→ **Task prompt**
Reproduce every entry exactly as written.

[Start of Attachment]

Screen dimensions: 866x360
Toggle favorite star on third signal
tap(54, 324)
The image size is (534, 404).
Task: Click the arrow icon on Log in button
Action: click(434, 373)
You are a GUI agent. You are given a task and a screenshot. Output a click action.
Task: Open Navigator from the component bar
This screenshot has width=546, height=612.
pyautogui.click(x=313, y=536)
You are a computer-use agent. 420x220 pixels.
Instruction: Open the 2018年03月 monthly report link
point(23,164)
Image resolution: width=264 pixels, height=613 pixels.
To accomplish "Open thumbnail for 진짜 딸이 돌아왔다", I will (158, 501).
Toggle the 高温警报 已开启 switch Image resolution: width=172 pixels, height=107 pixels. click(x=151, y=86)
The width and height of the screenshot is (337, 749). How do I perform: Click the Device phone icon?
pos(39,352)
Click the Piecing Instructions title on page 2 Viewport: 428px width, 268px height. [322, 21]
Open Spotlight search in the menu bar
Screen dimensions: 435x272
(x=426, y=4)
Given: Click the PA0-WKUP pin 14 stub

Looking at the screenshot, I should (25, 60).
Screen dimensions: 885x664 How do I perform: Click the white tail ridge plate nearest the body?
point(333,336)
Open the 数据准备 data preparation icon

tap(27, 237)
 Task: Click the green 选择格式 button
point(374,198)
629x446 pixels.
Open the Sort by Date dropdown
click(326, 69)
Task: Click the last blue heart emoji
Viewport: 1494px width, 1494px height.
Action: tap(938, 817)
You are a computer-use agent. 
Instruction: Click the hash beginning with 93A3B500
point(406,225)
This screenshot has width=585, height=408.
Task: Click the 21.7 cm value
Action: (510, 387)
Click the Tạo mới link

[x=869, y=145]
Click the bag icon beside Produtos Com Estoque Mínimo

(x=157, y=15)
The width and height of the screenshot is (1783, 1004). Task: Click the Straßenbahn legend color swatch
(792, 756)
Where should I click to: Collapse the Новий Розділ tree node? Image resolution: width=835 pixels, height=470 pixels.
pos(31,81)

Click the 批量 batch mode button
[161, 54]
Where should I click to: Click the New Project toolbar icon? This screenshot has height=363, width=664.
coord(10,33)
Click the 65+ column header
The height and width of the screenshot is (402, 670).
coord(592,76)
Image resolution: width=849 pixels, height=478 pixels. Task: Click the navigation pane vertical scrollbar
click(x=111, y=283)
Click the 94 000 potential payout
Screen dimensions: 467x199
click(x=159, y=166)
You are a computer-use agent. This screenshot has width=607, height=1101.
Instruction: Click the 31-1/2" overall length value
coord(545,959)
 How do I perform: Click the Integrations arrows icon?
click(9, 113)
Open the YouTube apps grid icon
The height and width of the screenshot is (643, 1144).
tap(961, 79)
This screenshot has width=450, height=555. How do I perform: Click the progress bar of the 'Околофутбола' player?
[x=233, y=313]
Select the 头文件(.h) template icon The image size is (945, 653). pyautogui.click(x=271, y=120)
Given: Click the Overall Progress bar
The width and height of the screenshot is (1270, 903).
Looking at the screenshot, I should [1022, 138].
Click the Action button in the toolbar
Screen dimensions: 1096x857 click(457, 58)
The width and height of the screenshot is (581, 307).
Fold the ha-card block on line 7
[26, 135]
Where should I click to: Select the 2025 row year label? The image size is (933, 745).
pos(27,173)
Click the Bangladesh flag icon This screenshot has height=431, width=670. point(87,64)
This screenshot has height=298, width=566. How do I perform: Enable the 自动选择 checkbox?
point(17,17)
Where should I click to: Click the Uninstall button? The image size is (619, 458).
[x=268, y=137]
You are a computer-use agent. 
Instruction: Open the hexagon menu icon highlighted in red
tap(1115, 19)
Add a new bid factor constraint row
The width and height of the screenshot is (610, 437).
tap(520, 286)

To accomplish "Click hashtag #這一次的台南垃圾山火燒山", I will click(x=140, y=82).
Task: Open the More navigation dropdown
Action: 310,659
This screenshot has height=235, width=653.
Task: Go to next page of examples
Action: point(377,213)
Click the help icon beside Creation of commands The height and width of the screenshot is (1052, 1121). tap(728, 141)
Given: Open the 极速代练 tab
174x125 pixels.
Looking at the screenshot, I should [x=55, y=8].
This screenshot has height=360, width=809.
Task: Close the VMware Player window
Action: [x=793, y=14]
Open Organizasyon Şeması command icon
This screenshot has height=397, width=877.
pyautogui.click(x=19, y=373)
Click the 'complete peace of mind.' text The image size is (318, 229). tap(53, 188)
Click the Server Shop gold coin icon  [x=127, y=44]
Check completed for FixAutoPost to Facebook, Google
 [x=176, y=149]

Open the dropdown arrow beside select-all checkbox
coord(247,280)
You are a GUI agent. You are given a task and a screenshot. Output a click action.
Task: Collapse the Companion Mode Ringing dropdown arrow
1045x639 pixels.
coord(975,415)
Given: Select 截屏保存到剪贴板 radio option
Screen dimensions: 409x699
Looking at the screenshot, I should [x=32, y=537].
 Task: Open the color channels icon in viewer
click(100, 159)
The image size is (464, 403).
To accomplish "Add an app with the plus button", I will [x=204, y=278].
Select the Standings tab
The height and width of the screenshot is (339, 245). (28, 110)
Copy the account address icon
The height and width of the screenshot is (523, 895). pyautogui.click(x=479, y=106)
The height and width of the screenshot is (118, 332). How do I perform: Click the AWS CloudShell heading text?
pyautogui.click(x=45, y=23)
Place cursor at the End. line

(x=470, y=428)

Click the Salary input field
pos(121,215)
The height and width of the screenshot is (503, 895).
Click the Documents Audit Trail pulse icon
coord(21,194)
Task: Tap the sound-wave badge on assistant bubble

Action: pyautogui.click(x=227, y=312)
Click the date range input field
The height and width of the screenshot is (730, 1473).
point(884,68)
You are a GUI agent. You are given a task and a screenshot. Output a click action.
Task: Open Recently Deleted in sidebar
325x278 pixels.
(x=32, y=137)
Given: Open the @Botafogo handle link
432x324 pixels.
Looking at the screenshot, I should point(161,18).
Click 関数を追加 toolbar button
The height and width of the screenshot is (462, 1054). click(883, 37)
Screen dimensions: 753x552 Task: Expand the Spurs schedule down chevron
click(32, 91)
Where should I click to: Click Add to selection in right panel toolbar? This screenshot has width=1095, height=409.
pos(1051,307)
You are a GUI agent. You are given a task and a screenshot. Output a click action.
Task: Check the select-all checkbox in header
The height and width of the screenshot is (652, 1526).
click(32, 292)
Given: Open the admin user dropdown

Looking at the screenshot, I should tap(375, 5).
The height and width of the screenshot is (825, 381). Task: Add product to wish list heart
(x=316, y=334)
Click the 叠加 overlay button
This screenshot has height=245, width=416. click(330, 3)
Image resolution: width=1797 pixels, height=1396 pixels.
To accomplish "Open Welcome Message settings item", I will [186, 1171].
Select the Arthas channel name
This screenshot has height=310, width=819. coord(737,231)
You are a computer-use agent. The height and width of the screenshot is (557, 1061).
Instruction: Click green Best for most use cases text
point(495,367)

[End of Attachment]

→ **Reply to the exercise**
Screen dimensions: 866x360
Toggle favorite star on third signal
tap(54, 324)
The image size is (534, 404).
Task: Click the arrow icon on Log in button
Action: click(434, 373)
You are a GUI agent. You are given a task and a screenshot. Output a click action.
Task: Open Navigator from the component bar
This screenshot has width=546, height=612.
pyautogui.click(x=313, y=536)
You are a computer-use agent. 420x220 pixels.
Instruction: Open the 2018年03月 monthly report link
point(23,164)
Image resolution: width=264 pixels, height=613 pixels.
To accomplish "Open thumbnail for 진짜 딸이 돌아왔다", I will (158, 501).
Toggle the 高温警报 已开启 switch Image resolution: width=172 pixels, height=107 pixels. click(x=151, y=86)
The width and height of the screenshot is (337, 749). How do I perform: Click the Device phone icon?
pos(39,352)
Click the Piecing Instructions title on page 2 Viewport: 428px width, 268px height. [322, 21]
Open Spotlight search in the menu bar
Screen dimensions: 435x272
(x=426, y=4)
Given: Click the PA0-WKUP pin 14 stub

Looking at the screenshot, I should (25, 60).
Screen dimensions: 885x664 How do I perform: Click the white tail ridge plate nearest the body?
point(333,336)
Open the 数据准备 data preparation icon

tap(27, 237)
 Task: Click the green 选择格式 button
point(374,198)
629x446 pixels.
Open the Sort by Date dropdown
click(326, 69)
Task: Click the last blue heart emoji
Viewport: 1494px width, 1494px height.
Action: tap(938, 817)
You are a computer-use agent. 
Instruction: Click the hash beginning with 93A3B500
point(406,225)
This screenshot has width=585, height=408.
Task: Click the 21.7 cm value
Action: (510, 387)
Click the Tạo mới link

[x=869, y=145]
Click the bag icon beside Produtos Com Estoque Mínimo

(x=157, y=15)
The width and height of the screenshot is (1783, 1004). Task: Click the Straßenbahn legend color swatch
(792, 756)
Where should I click to: Collapse the Новий Розділ tree node? Image resolution: width=835 pixels, height=470 pixels.
pos(31,81)

Click the 批量 batch mode button
[161, 54]
Where should I click to: Click the New Project toolbar icon? This screenshot has height=363, width=664.
coord(10,33)
Click the 65+ column header
The height and width of the screenshot is (402, 670).
coord(592,76)
Image resolution: width=849 pixels, height=478 pixels. Task: Click the navigation pane vertical scrollbar
click(x=111, y=283)
Click the 94 000 potential payout
Screen dimensions: 467x199
click(x=159, y=166)
You are a computer-use agent. This screenshot has width=607, height=1101.
Instruction: Click the 31-1/2" overall length value
coord(545,959)
 How do I perform: Click the Integrations arrows icon?
click(9, 113)
Open the YouTube apps grid icon
The height and width of the screenshot is (643, 1144).
tap(961, 79)
This screenshot has width=450, height=555. How do I perform: Click the progress bar of the 'Околофутбола' player?
[x=233, y=313]
Select the 头文件(.h) template icon The image size is (945, 653). pyautogui.click(x=271, y=120)
Given: Click the Overall Progress bar
The width and height of the screenshot is (1270, 903).
Looking at the screenshot, I should [1022, 138].
Click the Action button in the toolbar
Screen dimensions: 1096x857 click(457, 58)
The width and height of the screenshot is (581, 307).
Fold the ha-card block on line 7
[26, 135]
Where should I click to: Select the 2025 row year label? The image size is (933, 745).
pos(27,173)
Click the Bangladesh flag icon This screenshot has height=431, width=670. point(87,64)
This screenshot has height=298, width=566. How do I perform: Enable the 自动选择 checkbox?
point(17,17)
Where should I click to: Click the Uninstall button? The image size is (619, 458).
[x=268, y=137]
You are a computer-use agent. 
Instruction: Open the hexagon menu icon highlighted in red
tap(1115, 19)
Add a new bid factor constraint row
The width and height of the screenshot is (610, 437).
tap(520, 286)

To accomplish "Click hashtag #這一次的台南垃圾山火燒山", I will click(x=140, y=82).
Task: Open the More navigation dropdown
Action: 310,659
This screenshot has height=235, width=653.
Task: Go to next page of examples
Action: point(377,213)
Click the help icon beside Creation of commands The height and width of the screenshot is (1052, 1121). tap(728, 141)
Given: Open the 极速代练 tab
174x125 pixels.
Looking at the screenshot, I should [x=55, y=8].
This screenshot has height=360, width=809.
Task: Close the VMware Player window
Action: [x=793, y=14]
Open Organizasyon Şeması command icon
This screenshot has height=397, width=877.
pyautogui.click(x=19, y=373)
Click the 'complete peace of mind.' text The image size is (318, 229). tap(53, 188)
Click the Server Shop gold coin icon  [x=127, y=44]
Check completed for FixAutoPost to Facebook, Google
 [x=176, y=149]

Open the dropdown arrow beside select-all checkbox
coord(247,280)
You are a GUI agent. You are given a task and a screenshot. Output a click action.
Task: Collapse the Companion Mode Ringing dropdown arrow
1045x639 pixels.
coord(975,415)
Given: Select 截屏保存到剪贴板 radio option
Screen dimensions: 409x699
Looking at the screenshot, I should [x=32, y=537].
 Task: Open the color channels icon in viewer
click(100, 159)
The image size is (464, 403).
To accomplish "Add an app with the plus button", I will [x=204, y=278].
Select the Standings tab
The height and width of the screenshot is (339, 245). (28, 110)
Copy the account address icon
The height and width of the screenshot is (523, 895). pyautogui.click(x=479, y=106)
The height and width of the screenshot is (118, 332). How do I perform: Click the AWS CloudShell heading text?
pyautogui.click(x=45, y=23)
Place cursor at the End. line

(x=470, y=428)

Click the Salary input field
pos(121,215)
The height and width of the screenshot is (503, 895).
Click the Documents Audit Trail pulse icon
coord(21,194)
Task: Tap the sound-wave badge on assistant bubble

Action: pyautogui.click(x=227, y=312)
Click the date range input field
The height and width of the screenshot is (730, 1473).
point(884,68)
You are a GUI agent. You are given a task and a screenshot. Output a click action.
Task: Open Recently Deleted in sidebar
325x278 pixels.
(x=32, y=137)
Given: Open the @Botafogo handle link
432x324 pixels.
Looking at the screenshot, I should point(161,18).
Click 関数を追加 toolbar button
The height and width of the screenshot is (462, 1054). click(883, 37)
Screen dimensions: 753x552 Task: Expand the Spurs schedule down chevron
click(32, 91)
Where should I click to: Click Add to selection in right panel toolbar? This screenshot has width=1095, height=409.
pos(1051,307)
You are a GUI agent. You are given a task and a screenshot. Output a click action.
Task: Check the select-all checkbox in header
The height and width of the screenshot is (652, 1526).
click(32, 292)
Given: Open the admin user dropdown

Looking at the screenshot, I should tap(375, 5).
The height and width of the screenshot is (825, 381). Task: Add product to wish list heart
(x=316, y=334)
Click the 叠加 overlay button
This screenshot has height=245, width=416. click(330, 3)
Image resolution: width=1797 pixels, height=1396 pixels.
To accomplish "Open Welcome Message settings item", I will [186, 1171].
Select the Arthas channel name
This screenshot has height=310, width=819. coord(737,231)
You are a computer-use agent. The height and width of the screenshot is (557, 1061).
Instruction: Click green Best for most use cases text
point(495,367)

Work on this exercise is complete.